TÂCHE À RÉALISER →
D'après l'extrait sur les prix Orwell 2009, pourquoi Michèle Alliot-Marie a-t-elle reçu un Orwell ?

La ministre de l’Intérieur, Eric Woerth, Frédéric Lefebvre ou encore Bertrand Delanoë ont été épinglés pour leur « mépris du droit à la vie privée » dans le palmarès français 2009 des prix Orwell.

Ce samedi 4 avril s’est tenue à Montreuil (93) la dixième édition française des Big Brothers Awards. Selon la tradition instaurée par l’association de vigilance sur la surveillance et les intrusions dans la vie privée Privacy International, ces prix sont attribués chaque année aux « institutions, sociétés ou personnes s’étant distinguées par leur mépris du droit fondamental à la vie privée ou par leur promotion de la surveillance et du contrôle des individus ». A la suite des propositions des internautes, une jury de personnalités vient de décerner les prix Orwell de cette année. Le cru 2009 a particulièrement récompensé les membres du gouvernement pour leur politique sécuritaire active et la création de fichiers en tout genre.

Michèle Alliot-Marie est ainsi récompensée par un Orwell pour « l’ensemble de son œuvre », en particulier pour « son goût immodéré des fichiers de police, qui ont augmenté de 70 % en trois ans, et sa promotion de la vidéosurveillance, etc. ».
Parmi ces fichiers, Ardoise et Edvige, qui devaient entre autres choses recenser l’orientation sexuelle, le handicap ou encore les opinions politiques ou les appartenances syndicales de personnes, y compris mineures, considérées comme suspectes par la police ou par les services de renseignement.

La levée de boucliers a obligé la ministre de l’Intérieur à revoir à la baisse ses ambitions en la matière. Mais dans la foulée deux autres fichiers, Cristina et Gesterex, sont nés. Ils ont « étrangement été passés sous silence », note le compte rendu des Big Brothers Awards.
Le premier (Centralisation du renseignement intérieur pour la sécurité du territoire et les intérêts nationaux), déclaré au Journal officiel, est couvert par le secret-défense. Il a obtenu un « avis favorable avec réserves » de la Cnil.
Le second (Gestion du terrorisme et des extrémistes à potentialité violente), dont vient de se doter la préfecture de police de Paris, est également classé secret-défense.

(Entrées de données enregistrées)

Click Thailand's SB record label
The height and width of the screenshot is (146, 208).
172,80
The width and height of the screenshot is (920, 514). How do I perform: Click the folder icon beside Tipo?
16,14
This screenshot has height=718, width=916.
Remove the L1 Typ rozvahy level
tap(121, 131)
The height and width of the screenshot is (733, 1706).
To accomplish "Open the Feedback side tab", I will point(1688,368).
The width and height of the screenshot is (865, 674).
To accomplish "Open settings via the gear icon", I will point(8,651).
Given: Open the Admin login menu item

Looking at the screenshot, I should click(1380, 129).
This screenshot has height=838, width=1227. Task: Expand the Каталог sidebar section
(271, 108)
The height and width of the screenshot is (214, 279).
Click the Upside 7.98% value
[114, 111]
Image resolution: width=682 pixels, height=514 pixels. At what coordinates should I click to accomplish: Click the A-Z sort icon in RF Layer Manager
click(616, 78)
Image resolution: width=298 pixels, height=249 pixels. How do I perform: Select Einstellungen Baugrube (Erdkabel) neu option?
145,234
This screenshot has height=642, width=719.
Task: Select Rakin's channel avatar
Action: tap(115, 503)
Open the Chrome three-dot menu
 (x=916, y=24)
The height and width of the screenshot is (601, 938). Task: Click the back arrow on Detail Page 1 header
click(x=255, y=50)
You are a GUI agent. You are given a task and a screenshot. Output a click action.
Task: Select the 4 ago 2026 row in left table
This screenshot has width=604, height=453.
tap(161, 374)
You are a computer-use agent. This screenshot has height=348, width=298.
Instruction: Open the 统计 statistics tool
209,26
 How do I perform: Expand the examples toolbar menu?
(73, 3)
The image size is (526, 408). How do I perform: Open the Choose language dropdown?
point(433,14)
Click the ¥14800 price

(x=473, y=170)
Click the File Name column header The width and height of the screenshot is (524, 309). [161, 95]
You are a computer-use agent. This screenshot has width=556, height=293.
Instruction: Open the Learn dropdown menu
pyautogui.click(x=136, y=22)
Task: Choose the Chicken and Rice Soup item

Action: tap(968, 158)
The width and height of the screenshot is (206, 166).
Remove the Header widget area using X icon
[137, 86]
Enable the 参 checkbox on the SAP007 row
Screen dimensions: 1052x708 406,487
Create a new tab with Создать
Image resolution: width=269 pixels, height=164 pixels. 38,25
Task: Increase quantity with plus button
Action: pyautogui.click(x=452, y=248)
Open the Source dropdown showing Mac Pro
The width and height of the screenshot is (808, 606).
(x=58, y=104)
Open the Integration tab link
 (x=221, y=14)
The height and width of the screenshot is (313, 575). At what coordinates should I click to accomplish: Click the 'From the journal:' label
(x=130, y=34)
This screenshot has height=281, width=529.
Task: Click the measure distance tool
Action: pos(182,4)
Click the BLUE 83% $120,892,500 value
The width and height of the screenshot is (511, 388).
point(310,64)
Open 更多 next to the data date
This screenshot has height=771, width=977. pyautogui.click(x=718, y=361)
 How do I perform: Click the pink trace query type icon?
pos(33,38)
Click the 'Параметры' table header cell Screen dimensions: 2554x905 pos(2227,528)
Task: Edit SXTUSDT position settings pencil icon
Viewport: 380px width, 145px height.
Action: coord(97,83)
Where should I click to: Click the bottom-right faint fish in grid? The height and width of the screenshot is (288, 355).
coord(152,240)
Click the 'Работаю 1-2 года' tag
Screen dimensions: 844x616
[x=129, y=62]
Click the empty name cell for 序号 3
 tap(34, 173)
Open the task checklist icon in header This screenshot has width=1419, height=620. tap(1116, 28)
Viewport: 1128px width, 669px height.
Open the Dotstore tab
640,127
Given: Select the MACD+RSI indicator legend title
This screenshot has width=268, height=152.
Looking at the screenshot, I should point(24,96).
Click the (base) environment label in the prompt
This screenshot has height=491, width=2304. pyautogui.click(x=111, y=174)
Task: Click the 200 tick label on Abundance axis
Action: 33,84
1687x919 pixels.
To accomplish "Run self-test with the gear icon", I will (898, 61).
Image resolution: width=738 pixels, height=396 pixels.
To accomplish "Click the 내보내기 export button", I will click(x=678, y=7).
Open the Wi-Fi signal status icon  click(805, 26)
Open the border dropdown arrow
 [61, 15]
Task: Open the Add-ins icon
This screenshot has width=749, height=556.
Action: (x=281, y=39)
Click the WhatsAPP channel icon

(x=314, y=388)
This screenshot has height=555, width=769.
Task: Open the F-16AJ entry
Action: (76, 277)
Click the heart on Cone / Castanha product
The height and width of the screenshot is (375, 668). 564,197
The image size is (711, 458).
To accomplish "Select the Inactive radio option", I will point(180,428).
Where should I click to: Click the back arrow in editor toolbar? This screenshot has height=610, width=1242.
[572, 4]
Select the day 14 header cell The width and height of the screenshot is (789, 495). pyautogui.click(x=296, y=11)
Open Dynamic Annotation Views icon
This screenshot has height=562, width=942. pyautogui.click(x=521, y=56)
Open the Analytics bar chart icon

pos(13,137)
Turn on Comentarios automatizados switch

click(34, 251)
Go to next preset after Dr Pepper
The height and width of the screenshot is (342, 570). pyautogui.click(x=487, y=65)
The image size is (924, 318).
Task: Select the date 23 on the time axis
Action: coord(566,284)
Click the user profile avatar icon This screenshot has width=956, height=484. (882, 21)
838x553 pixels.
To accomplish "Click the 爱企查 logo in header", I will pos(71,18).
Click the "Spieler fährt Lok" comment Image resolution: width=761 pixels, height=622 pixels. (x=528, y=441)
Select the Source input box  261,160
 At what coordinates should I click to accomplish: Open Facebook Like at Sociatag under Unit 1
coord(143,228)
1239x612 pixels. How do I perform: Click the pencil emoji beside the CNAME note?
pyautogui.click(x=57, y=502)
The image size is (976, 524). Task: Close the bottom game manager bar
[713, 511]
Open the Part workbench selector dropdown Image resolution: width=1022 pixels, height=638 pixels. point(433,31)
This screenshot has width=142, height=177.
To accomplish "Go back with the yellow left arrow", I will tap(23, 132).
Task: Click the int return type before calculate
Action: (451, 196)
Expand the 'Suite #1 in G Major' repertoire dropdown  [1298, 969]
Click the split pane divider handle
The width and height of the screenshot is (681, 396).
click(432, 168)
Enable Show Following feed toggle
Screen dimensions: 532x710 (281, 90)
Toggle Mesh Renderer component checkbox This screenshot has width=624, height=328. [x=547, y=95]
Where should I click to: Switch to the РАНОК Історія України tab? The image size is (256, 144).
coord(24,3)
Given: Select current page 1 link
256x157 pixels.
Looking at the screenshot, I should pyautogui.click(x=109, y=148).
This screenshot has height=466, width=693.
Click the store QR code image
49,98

RÉPONSE À L'EXERCICE →
Elle a été récompensée pour « l'ensemble de son œuvre ». Le prix visait en particulier son goût immodéré des fichiers de police, qui ont augmenté de 70 % en trois ans, ainsi que sa promotion de la vidéosurveillance.